年収は給与年収のみの額です。例えば年収450万円の会社員の場合は③の条件に入りますので、控除額は「年収450万円×20%+54万円=144万円」になります。この会社員の方の給与所得は「450万円ー144万円=306万円」となり、306万円に税率がかけられて所得税が計算されます。特定支出控除はこの給与所得控除の半分以上(最大125万円)となった場合に利用できるという条件があります。つまりこの年収450万円の会社員の場合、給与所得控除144万円の半分である「72万円」から特定支出の額が超えた分だけ、特定支出控除の制度が利用できるということです。

例えば特定支出が100万円あった場合「特定支出100万円ー72万円=28万円」と計算できます。給与収入から給与所得控除を差し引いた額が「306万円」でしたが、ここから特定支出「28万円」を差し引くと「278万円」となり、給与所得をより少なくすることができます。つまり課税所得が少なくなるため、それだけ支払う所得税を少なくすることができるということです。
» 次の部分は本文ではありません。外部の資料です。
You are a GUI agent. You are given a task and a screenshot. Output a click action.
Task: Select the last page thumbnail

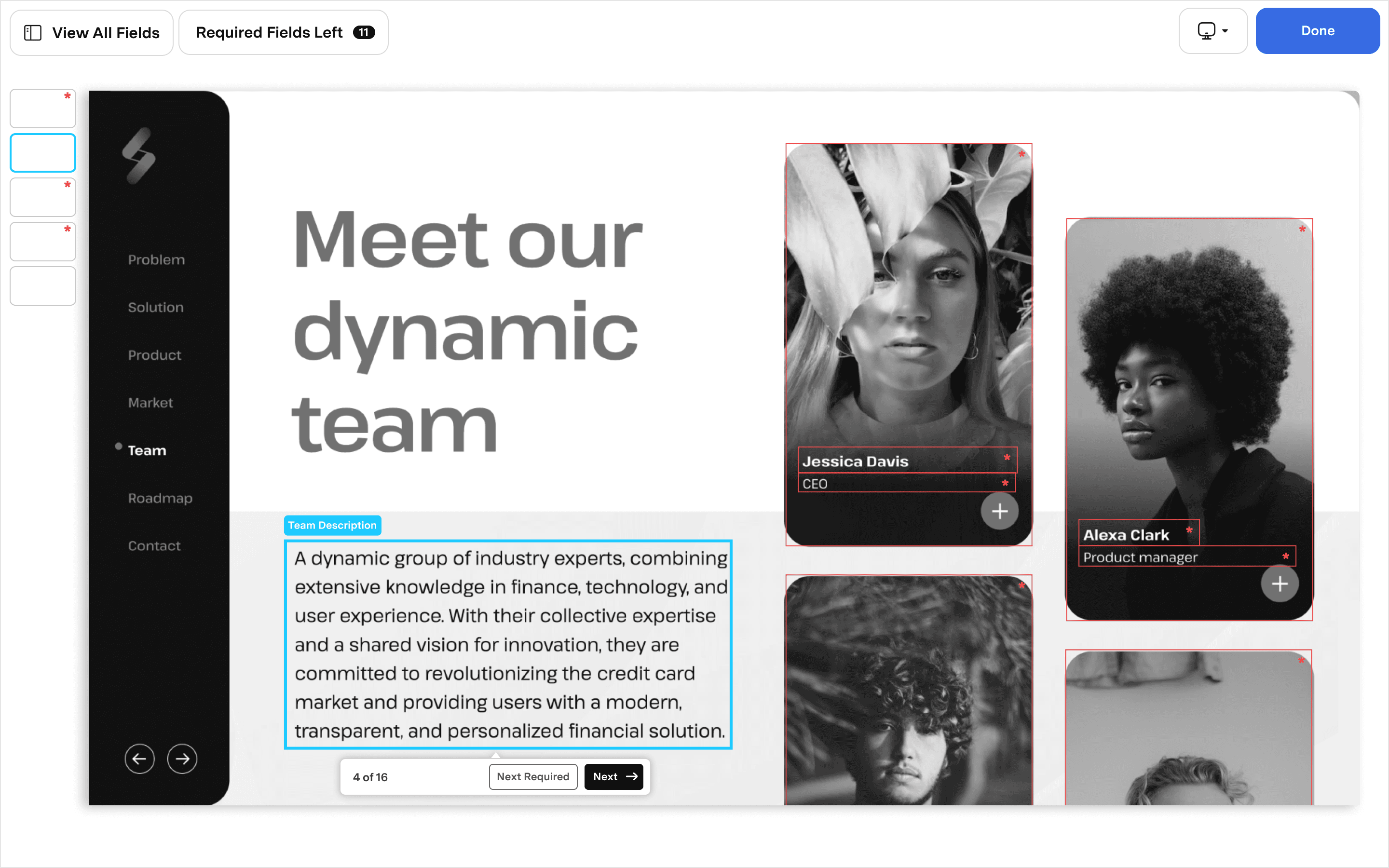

以上の説明で課税所得がどれだけ少なくなるのかは理解していただけたと思います。それでは実際にはどれだけお得になるのでしょうか?所得税の税率は金額によって変わるのですが、上記の会社員の方のケースでは課税所得の「〜195万円の部分」に「5%」、「195〜330万円の部分」に「10%」が課税されますので、特定支出控除を利用する前は「(195万円)×5%+(306万円ー195万円)×10%=20万8500万円」が実際に支払う所得税になります。特定支出控除を利用した場合は「(195万円)×5%+(278万円ー195万円)×10%=18万500円」となり2万8000円もお得になります。

特定支出控除はどこまで認められる?

特定支出控除を利用するには、その出費の領収書と会社からの証明書が必要になります。確定申告が必要な上にこのような条件があると面倒ですが、特定支出が多い方にとっては利用するメリットは大きな制度です。しかし実際に確定申告する際に悩みになるのが「どこまでが特定支出に認められるのか」というところです。

原則的には「業務に必要な出費」ということになりますが、どこまでが業務に必要と認められるのかという点はあいまいです。ケースバイケースになるのですが、例えば図書費に関しては電子書籍閲覧のために端末を購入した場合は、この端末代を計上することはできません。またスーツ代は基本的に計上できますが、業務で不必要なブランド品や衣服に関する規定がない会社でのカジュアルな服などに関しては認められません。帰宅旅費は1ヶ月4往復までが認められ、交通費はグリーン車などは認められません。特に交際費はどこまでが業務上必要経費であったのか区別することは難しいですが、取引先に対する接待や贈答のみが認められ、職場での親睦会費用は認められません。

特定支出控除の制度はこれまでほとんど利用する人がおらず、平成24年度の改正後も利用できる人は非常に限られているのが現状です。そのためどの程度の範囲を超えたら認められないのか、というところも事例が出ておらず、判断は会社と個人に任せられています。しかし会社側がなんでも特定支出と認めてしまうと、あとあと税務署から目をつけられる可能性もありますので、社内で合理的な範囲で認めるようにルールを作るといいでしょう。会社員の方は、自分で計算してみて該当するようであれば、まずは経理部の人に相談してみましょう。